▶ [Problem description]
Count the lines in the items below that contain the word "Open", and reply with only that number.

▼▼▼

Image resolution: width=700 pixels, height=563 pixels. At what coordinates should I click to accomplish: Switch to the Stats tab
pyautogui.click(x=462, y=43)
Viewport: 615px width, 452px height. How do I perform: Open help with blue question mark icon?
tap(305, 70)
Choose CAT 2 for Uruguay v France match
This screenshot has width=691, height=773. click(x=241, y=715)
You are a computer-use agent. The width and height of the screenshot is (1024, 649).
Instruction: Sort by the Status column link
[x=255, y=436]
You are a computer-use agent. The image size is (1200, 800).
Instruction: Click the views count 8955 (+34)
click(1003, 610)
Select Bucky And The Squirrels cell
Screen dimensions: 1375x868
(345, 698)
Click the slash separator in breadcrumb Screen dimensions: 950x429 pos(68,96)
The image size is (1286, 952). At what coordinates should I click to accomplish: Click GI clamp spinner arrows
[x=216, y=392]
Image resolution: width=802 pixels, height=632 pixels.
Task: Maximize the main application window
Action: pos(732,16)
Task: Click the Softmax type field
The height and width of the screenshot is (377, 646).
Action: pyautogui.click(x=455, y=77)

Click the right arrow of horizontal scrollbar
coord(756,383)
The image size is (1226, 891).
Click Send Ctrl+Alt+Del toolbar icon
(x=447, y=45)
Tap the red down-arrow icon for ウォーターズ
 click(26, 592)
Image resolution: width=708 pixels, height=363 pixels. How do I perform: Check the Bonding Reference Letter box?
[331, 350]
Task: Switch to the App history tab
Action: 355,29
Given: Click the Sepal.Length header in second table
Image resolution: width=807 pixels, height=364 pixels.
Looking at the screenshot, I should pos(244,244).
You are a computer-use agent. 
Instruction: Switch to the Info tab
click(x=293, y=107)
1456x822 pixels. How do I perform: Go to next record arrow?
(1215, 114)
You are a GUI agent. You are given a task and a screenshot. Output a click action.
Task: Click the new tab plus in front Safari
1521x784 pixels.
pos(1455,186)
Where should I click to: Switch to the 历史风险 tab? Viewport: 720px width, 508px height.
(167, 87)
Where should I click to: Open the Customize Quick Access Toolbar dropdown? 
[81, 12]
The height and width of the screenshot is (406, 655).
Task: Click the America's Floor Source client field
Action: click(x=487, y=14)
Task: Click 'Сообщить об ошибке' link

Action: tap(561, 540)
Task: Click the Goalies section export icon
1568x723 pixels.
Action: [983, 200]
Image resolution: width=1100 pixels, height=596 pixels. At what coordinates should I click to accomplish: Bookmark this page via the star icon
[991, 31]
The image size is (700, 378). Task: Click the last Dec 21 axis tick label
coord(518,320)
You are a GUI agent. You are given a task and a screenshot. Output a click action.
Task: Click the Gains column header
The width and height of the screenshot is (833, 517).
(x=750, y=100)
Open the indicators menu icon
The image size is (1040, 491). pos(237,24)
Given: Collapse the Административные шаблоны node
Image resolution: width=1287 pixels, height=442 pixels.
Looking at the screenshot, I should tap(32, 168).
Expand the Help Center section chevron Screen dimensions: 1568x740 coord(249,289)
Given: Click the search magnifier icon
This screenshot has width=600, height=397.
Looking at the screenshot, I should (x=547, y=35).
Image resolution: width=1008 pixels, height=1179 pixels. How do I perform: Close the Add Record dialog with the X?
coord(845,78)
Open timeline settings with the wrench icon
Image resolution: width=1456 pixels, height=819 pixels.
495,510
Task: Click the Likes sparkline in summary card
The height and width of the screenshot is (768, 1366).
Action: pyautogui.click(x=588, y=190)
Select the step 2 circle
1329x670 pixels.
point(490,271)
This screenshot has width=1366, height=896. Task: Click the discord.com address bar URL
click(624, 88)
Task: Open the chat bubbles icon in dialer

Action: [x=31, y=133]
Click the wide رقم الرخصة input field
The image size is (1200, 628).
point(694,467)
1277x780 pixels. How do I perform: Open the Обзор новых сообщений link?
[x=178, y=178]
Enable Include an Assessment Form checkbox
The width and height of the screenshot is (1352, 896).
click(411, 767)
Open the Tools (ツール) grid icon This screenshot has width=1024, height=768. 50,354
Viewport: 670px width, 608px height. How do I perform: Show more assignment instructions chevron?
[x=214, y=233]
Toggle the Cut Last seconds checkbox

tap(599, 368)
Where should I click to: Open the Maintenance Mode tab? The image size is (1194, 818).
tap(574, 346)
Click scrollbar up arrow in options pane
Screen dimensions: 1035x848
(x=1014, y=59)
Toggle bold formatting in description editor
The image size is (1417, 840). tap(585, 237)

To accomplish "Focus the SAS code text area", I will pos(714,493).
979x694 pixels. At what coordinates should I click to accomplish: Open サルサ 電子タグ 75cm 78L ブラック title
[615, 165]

▲▲▲

▶ [Exercise result]
9